Everybody interprets the world around them in their own unique way; it’s what makes the human race so fascinating. Our experiences and relationships help shape us to be the individuals we are today and it is through such that we learn to interpret the world with unique perspectives.
The common expression ‘Is the glass half empty or half full?’ is a great example of perspective coming into place. From an optimist’s perspective, the glass would be half full but from a pessimist’s it would be half empty.
My underlying point is that only pessimists know which route other pessimists would go down, and the same can be applied to hackers.
Whitehat vs Blackhat
The history of the term Hacker is fascinating, with it originally meaning those who tinkered with early systems to get the most from them. However over the last several years, the term has unfortunately taken a wrong turn. With the power of social media and other internet communications, unlawful hacking has become more of a pop culture; encouraging more and more people to become one, all for the wrong reasons.
Automated tools are available to those who want to get into blackhat hacking, and although these hackers would be classed as ‘script kiddies’ by experienced hackers; they’re still capable of serious damage.
Those sporting the whitehat are fighting back though, and they’re slowly (but surely) taking the spotlight with their heroics in fighting cyber crime. In fact since tools such as the Raspberry Pi have become popular, the term hacker is often being used in its original context i.e. people tinkering with the pi to make it do a range of different things.

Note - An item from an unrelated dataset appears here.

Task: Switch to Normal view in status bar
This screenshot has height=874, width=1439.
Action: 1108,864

Although significant, this slight change doesn’t alter the fact that cyber crime is the most commonly associated action with hackers.
Which hat do you need?
When looking to protect your organisation from blackhat hackers, it’s beneficial to have the perspective of one. Of course, you’re not going to give permission for a criminal to attack your networks (at least I hope you wouldn’t).
Instead, you’re going to need the experience of an ethical hacker who has a broader range of skills than a blackhat and the ability to report back to you with his findings. Which in other words is called a…

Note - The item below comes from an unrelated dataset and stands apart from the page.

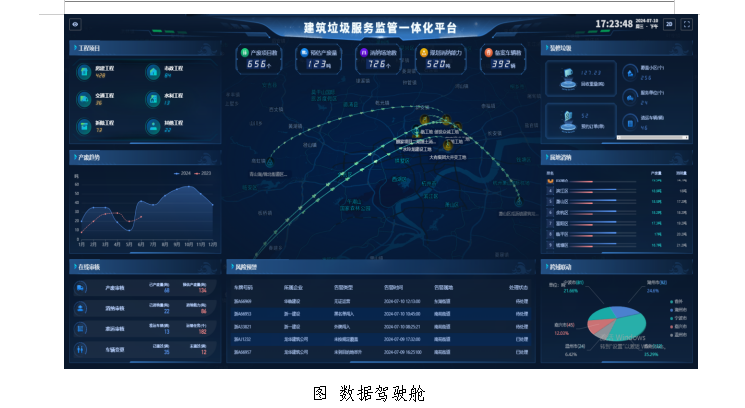Expand the 工程项目 panel header
The height and width of the screenshot is (408, 745).
89,47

A vulnerability Assessment is a combination of manual and automated testing and reports. It discovers vulnerabilities, classifies them and gives remediation activities. It defines the security posture of an organisation and the attack surface area.
A vulnerability assessment which is carried out by a certified ethical hacker will leave you with two things:
- A report detailing where you’re vulnerable and what you need to do to fix it, and
- A wake up call
My reasoning for number 2 is explained by the the image below which demonstrates the average numbers of vulnerabilities across IT Governance’s last 6 vulnerability assessments
19 high risk threats
You may believe that your organisation’s network is impenetrable but without the perspective of an attacker, you’ll never be able to know how vulnerable you are because you don’t perceive a network in the same way an attacker would.
The ideal strategy is to do a vulnerability assessment on a frequent basis and then via risk assessment identify critical components which will, if compromised have a high impact on the organisation. These systems should then be penetration tested to identify if they are exploitable and what the impact would be.
Call in an expert
IT Governance offer a wide range of technical services including; vulnerability scans, vulnerability assessments and penetration tests.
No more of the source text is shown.